Anthropic reports ~97 tokens per second. 4 to 5 times faster than Sonnet 4.5. The fastest model in our Built-in lineup.
When should I pick Haiku over Sonnet?
Pick Haiku when (a) the agent loop is short. Usually under 5 turns, (b) latency matters more than reasoning depth, or (c) you need a cheap sub-agent under a Sonnet/Opus orchestrator.
Can Haiku run multi-tool agents?
It can, but accuracy drops on edge cases compared to Sonnet 4.6. Keep the tool surface narrow and the loop short, or fall back to Sonnet.
What's Haiku 4.5's SWE-bench score?
Anthropic reports 73.3% on SWE-bench Verified. Within ~4 points of Sonnet 4.5 at one-third the cost. On the harder SWE-bench Pro it scores 39.5% (Scale AI).
Alternatives
Using Claude Haiku 4.5 on VM0
Two ways to access Claude Haiku 4.5 on VM0
VM0 supports Claude Haiku 4.5 as a Built-in model billed in VM0 credits, and through bring-your-own with a Anthropic API key. The Built-in path uses VM0 Managed routing and the credit multiplier explained below; the bring-your-own path bills you directly with the upstream vendor and skips the VM0 credit conversion entirely.
VM0's recommendation
VM0 positions Claude Haiku 4.5 as a cost-saving option rather than a core agent model. Use it to optimise unit cost on non-core work, such as bulk classification, pre-filters, latency-critical short replies, or pinned legacy agents, while keeping Claude Opus 4.7, Claude Opus 4.6, or Claude Sonnet 4.6 on the steps that decide the run.

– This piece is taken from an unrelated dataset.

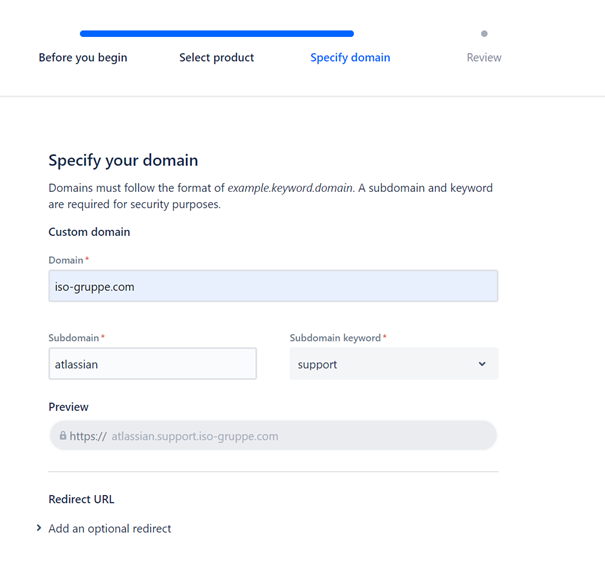
Task: Select the Specify domain step
Action: point(350,58)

Credits and the ×0.3 multiplier
Every Built-in model on VM0 is priced as a multiple of Claude Sonnet 4.6, which sits at the ×1 credit baseline. Claude Haiku 4.5 bills at ×0.3 credits. The multiplier is what shows up on your VM0 invoice; the vendor list price in the pricing table above is what the upstream provider charges before VM0 converts it into credits.
Claude Haiku 4.5 bills at ×0.3, which means a step here costs only 0.3× the credits of an equivalent step on Sonnet 4.6 (the ×1 baseline). That puts it well below the credit baseline and makes it the natural pick for high-volume background work where cost-per-step matters more than peak reasoning quality.
Available on VM0 since Available since launch.